# [Exercise instructions]
Using the entries that follow, write out the line containing "The width and height of the screenshot is (290, 218).", the line containing "Given: Toggle the indent guide toolbar button", and every line between them, exactly and nothing else.

========

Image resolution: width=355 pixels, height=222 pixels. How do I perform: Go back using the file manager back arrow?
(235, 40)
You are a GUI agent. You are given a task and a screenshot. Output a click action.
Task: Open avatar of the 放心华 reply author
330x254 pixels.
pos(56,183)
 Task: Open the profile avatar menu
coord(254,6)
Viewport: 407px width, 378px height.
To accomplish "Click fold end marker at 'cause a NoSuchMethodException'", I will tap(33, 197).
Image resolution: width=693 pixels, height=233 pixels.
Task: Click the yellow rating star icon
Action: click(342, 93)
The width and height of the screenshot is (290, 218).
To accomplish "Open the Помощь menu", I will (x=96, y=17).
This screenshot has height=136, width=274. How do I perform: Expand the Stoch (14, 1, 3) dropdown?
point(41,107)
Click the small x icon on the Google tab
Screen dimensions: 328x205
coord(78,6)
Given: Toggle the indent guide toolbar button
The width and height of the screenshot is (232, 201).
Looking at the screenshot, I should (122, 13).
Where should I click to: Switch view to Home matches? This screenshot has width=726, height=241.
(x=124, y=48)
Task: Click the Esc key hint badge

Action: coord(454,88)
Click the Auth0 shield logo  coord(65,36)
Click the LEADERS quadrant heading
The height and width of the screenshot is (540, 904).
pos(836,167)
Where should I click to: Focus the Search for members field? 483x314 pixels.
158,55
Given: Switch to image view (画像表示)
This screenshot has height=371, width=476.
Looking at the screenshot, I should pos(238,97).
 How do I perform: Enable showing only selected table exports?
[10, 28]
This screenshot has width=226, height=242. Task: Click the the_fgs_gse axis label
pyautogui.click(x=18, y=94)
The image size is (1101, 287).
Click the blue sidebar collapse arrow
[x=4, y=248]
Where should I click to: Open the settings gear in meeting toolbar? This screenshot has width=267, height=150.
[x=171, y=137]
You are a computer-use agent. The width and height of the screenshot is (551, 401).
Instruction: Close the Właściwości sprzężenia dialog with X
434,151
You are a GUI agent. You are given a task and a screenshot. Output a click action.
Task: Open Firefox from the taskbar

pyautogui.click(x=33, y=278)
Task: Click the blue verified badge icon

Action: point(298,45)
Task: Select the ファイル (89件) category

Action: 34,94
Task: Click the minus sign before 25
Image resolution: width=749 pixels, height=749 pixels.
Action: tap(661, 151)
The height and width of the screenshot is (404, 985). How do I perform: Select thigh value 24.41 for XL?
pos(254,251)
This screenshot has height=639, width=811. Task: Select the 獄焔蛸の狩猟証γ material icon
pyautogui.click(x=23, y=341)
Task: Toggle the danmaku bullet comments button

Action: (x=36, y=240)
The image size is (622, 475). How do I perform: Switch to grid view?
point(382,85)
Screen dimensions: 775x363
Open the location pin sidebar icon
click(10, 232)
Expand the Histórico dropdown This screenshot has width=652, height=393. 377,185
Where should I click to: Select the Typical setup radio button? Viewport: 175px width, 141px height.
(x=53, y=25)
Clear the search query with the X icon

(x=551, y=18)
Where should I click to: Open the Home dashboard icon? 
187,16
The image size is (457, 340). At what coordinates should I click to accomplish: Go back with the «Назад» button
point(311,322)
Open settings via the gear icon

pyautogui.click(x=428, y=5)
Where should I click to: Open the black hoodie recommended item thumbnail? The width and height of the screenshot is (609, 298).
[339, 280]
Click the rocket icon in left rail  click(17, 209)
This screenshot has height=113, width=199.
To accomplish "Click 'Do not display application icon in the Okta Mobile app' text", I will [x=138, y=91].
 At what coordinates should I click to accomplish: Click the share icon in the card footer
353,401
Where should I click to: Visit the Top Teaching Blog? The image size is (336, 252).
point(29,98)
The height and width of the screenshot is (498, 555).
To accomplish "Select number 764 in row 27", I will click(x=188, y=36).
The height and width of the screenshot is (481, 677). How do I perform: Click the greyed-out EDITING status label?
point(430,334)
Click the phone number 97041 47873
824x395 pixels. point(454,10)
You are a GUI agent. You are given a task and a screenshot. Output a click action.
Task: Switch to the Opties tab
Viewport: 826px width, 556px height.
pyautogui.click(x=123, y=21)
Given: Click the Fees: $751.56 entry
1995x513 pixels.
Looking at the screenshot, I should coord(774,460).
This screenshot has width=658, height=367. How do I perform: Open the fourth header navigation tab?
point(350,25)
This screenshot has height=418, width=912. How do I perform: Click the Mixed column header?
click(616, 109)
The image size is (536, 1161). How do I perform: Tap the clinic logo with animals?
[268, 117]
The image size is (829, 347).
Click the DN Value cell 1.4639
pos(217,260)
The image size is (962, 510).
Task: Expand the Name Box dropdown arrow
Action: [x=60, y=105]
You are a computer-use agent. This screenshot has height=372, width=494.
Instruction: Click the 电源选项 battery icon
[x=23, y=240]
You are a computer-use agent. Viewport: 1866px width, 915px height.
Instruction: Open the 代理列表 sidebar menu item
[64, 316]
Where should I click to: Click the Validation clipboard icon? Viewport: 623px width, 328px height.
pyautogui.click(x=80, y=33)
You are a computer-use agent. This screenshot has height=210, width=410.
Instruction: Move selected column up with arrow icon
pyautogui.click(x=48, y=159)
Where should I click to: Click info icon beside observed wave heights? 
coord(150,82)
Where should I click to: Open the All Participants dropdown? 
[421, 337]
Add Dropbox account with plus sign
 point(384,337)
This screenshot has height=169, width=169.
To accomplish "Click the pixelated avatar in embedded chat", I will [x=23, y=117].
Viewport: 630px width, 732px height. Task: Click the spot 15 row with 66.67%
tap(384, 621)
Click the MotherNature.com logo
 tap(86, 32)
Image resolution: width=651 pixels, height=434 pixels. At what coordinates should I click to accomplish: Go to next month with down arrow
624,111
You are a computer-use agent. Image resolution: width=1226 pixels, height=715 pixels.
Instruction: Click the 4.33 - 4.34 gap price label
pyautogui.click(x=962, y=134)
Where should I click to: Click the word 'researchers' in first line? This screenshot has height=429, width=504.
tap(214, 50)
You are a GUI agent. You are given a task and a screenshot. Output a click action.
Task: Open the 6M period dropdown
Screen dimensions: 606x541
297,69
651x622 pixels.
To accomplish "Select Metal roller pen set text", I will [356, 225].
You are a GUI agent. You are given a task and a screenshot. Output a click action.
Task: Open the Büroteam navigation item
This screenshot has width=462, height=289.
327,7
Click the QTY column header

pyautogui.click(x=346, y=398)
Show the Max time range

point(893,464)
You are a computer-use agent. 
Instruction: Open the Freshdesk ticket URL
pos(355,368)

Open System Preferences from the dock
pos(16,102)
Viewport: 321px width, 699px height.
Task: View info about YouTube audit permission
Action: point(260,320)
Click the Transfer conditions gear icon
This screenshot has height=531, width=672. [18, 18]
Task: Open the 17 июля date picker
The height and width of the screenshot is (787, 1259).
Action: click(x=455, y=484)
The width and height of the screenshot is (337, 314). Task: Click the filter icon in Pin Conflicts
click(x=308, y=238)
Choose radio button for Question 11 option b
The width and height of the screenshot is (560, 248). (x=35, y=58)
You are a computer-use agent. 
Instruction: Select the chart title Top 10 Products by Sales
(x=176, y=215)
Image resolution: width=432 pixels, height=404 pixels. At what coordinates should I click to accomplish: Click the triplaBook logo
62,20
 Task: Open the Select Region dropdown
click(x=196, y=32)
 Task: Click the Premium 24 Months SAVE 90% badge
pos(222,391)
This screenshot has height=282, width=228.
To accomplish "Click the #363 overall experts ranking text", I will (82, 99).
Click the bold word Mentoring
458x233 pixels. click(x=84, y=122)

========

# [Answer]
The width and height of the screenshot is (290, 218).
To accomplish "Open the Помощь menu", I will (x=96, y=17).
This screenshot has height=136, width=274. How do I perform: Expand the Stoch (14, 1, 3) dropdown?
point(41,107)
Click the small x icon on the Google tab
Screen dimensions: 328x205
coord(78,6)
Given: Toggle the indent guide toolbar button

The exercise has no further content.